Sunday, June 6, 2010
The newly rich, or the new money, like Jay Gatsby, live in West Egg. "Fitzgerald portrays the newly rich as being vulgar, gaudy, ostentatious, and lacking in social graces and taste."(http://www.sparknotes.com/lit/gatsby/themes.html) Gatsby is a perfect example of this. Gatsby tries to be all flashy and impressive with his money, which is very irresponsible and unwise. He drives a fancy car, a Rolls-Royce, has a monstrous mansion bu himself, and throws parties non-stop to impress people, and to try to lour Daisy back to him. He uses the newly wealth he has to do this, which he obtained from a life of crime, in the bootlegging business.
The old money, people of East Egg, aren't as irresponsible with their wealth, and know how to handle what they have. "What the old aristocracy possesses in taste, however, it seems to lack in heart, as the East Eggers prove themselves careless, inconsiderate bullies who are so used to money’s ability to ease their minds that they never worry about hurting others"(http://www.sparknotes.com/lit/gatsby/themes.html) Daisy and Tom Buchanan are a perfect example of this selfishness. They both will simply move on, and leave the messes that they made for somebody else to clean up. They're both never satisfied, and cheat on one another. These East Eggers are no better than the irresponsible new money from West Egg.

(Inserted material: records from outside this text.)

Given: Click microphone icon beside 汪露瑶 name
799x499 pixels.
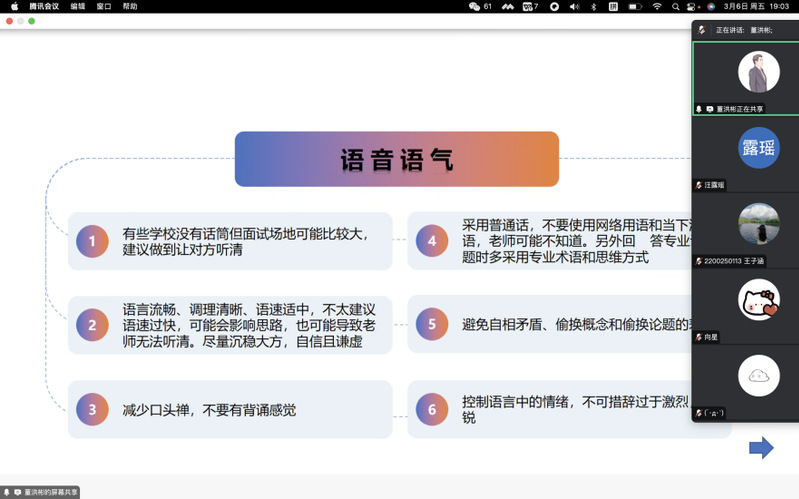Looking at the screenshot, I should click(x=699, y=185).
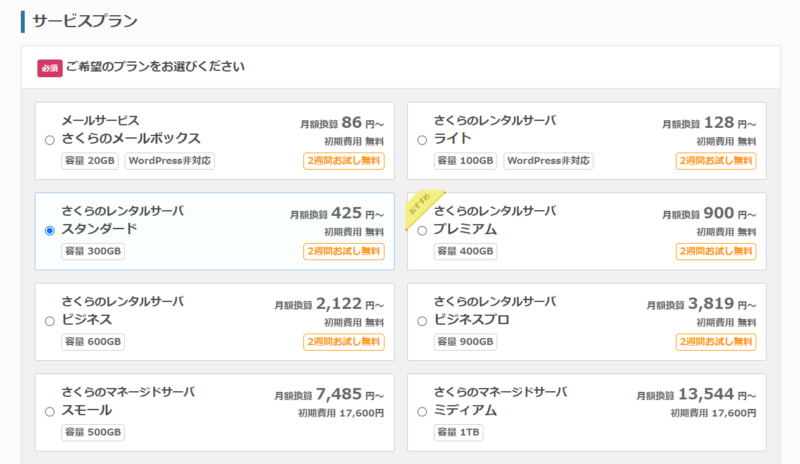Click the 2週間お試し無料 badge on the ライト plan
Viewport: 800px width, 464px height.
tap(716, 161)
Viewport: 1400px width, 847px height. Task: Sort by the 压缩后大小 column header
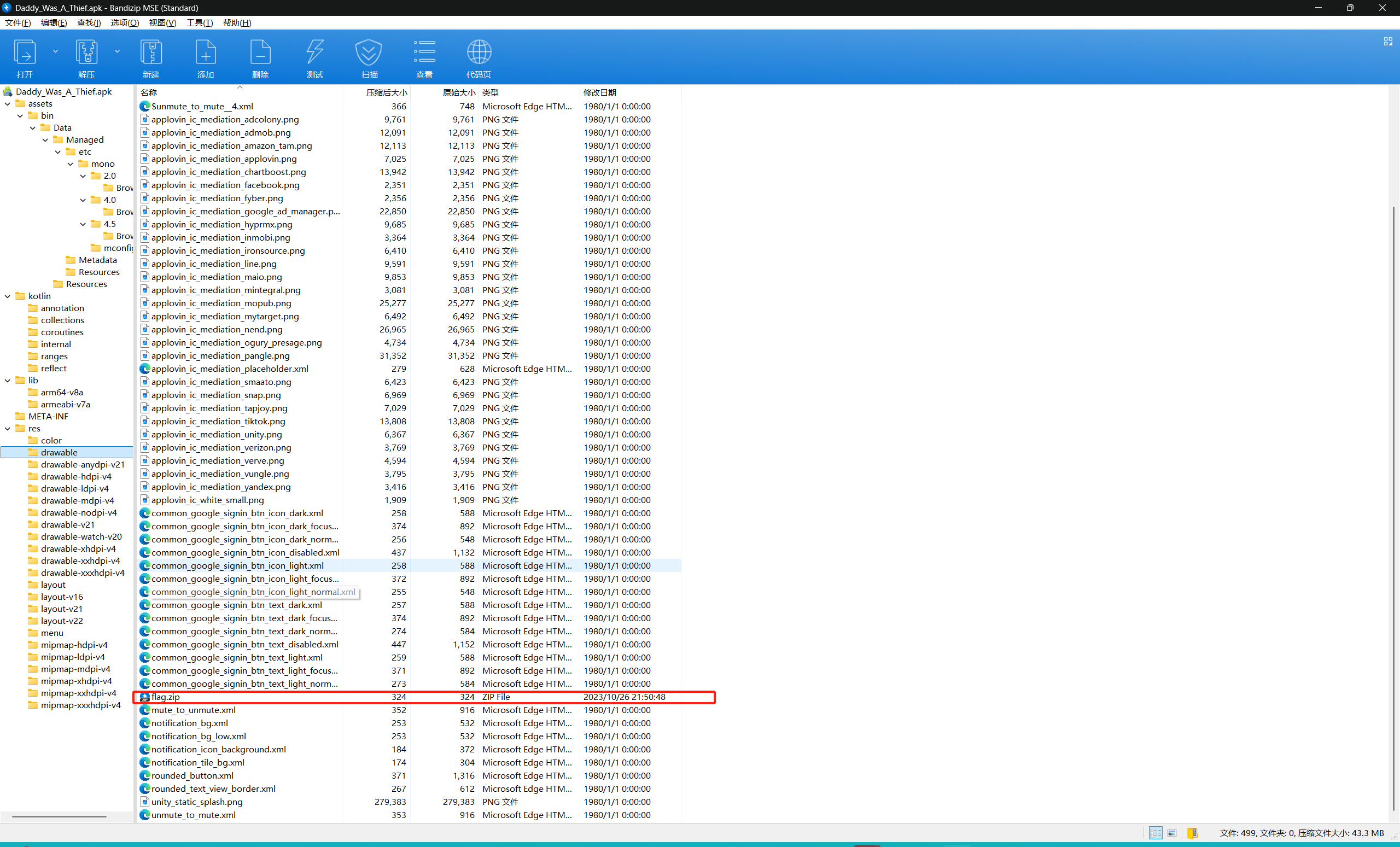click(x=386, y=92)
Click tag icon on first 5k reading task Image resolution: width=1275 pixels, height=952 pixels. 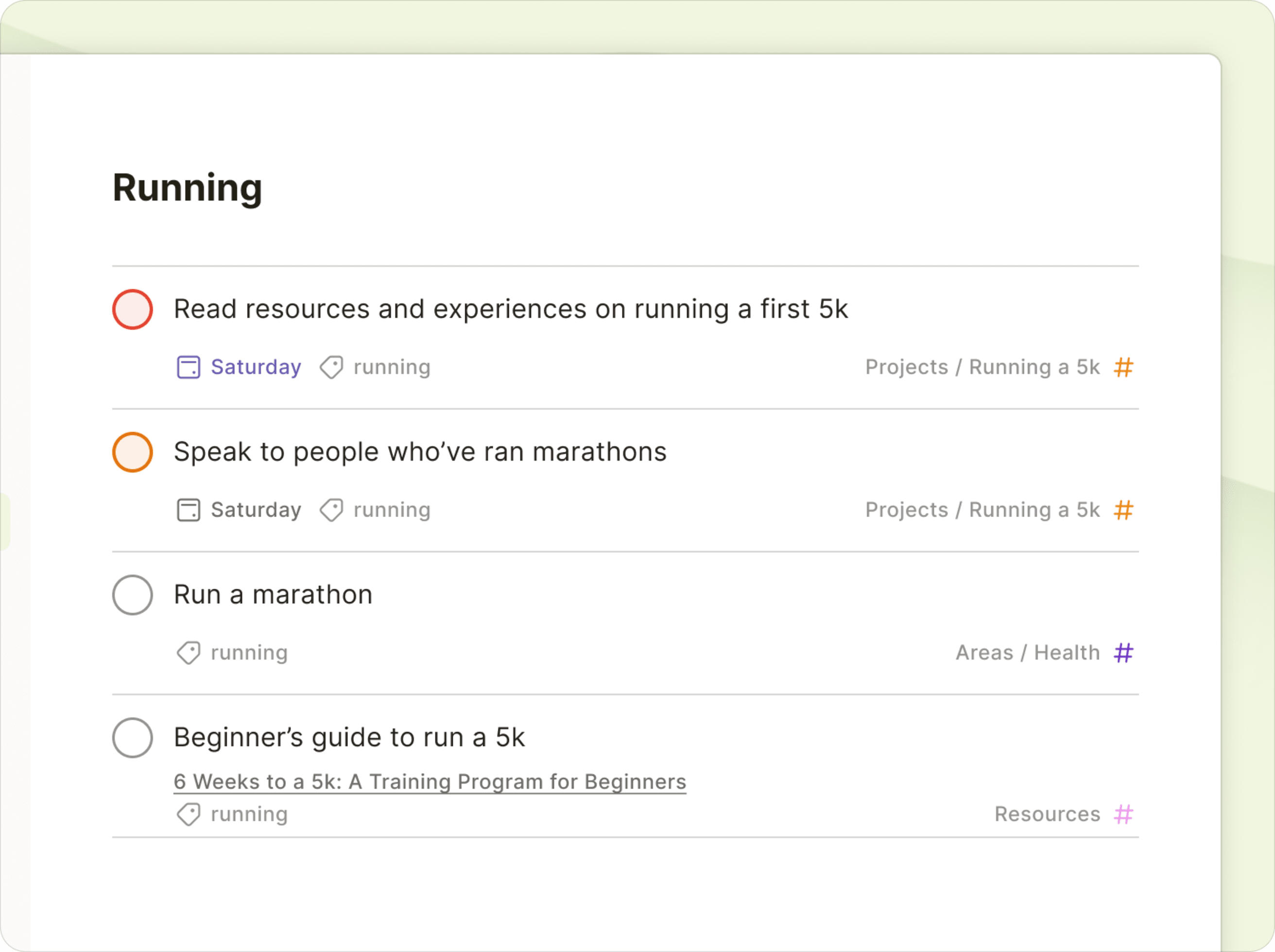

In conclusion, new money is less responsible, but despite that quality, people like Gatsby are caring and have a big heart, and actually do give a damn about other people. The old money knows how to handle their money, but being so used to that wealth are extremely selfish, and come off to be worse people, like Tom and Daisy Buchanan.
Sources: The Great Gatsby
Thursday, June 3, 2010
Wednesday, June 2, 2010
In the Great Gatsby, there are two cities, East Egg and West Egg, which are separated by the Valley of Ashes. What city you live in between the two, shows if you are from a wealthy family (East Egg) or if you are new to wealth (West Egg).
People in East Egg come from families that always had money. They're more snobby, greedy, and mean than people from West Egg, as those from East Egg are generally less-sophisticated, and a more innocent type of people, as they haven't been consumed by material possessions, money, and greed their whole lives. The Buchanans, for example, are a family of East Egg, which Tom Buchanan was born of a wealthy family, and the greedy Daisy, who married into this money. They have a very large mansion for a home, and are a somewhat of a stuck up family. East Egg is portrayed as corrupt in the novel, and and is moral-less, compared to the more humble West Egg.
According to F. Scott Fitzgerald, the West Egg is "less fashionable" with "wide lawns and friendly trees." Most of the people that live in the West Egg have morals and ethics to live by, rather than their own money, such as Nick Carraway. After Nick does Gatsby the favor of reuniting him with Daisy, he offers Nick the chance to take part in Gatsby's business and earn more money. Even though Nick struggles to sell bonds, he politely declines, realizing that Gatsby was only returning the favor. This shows that Nick has dignity, and doesn't live off the image portrayed by how much money he has or makes.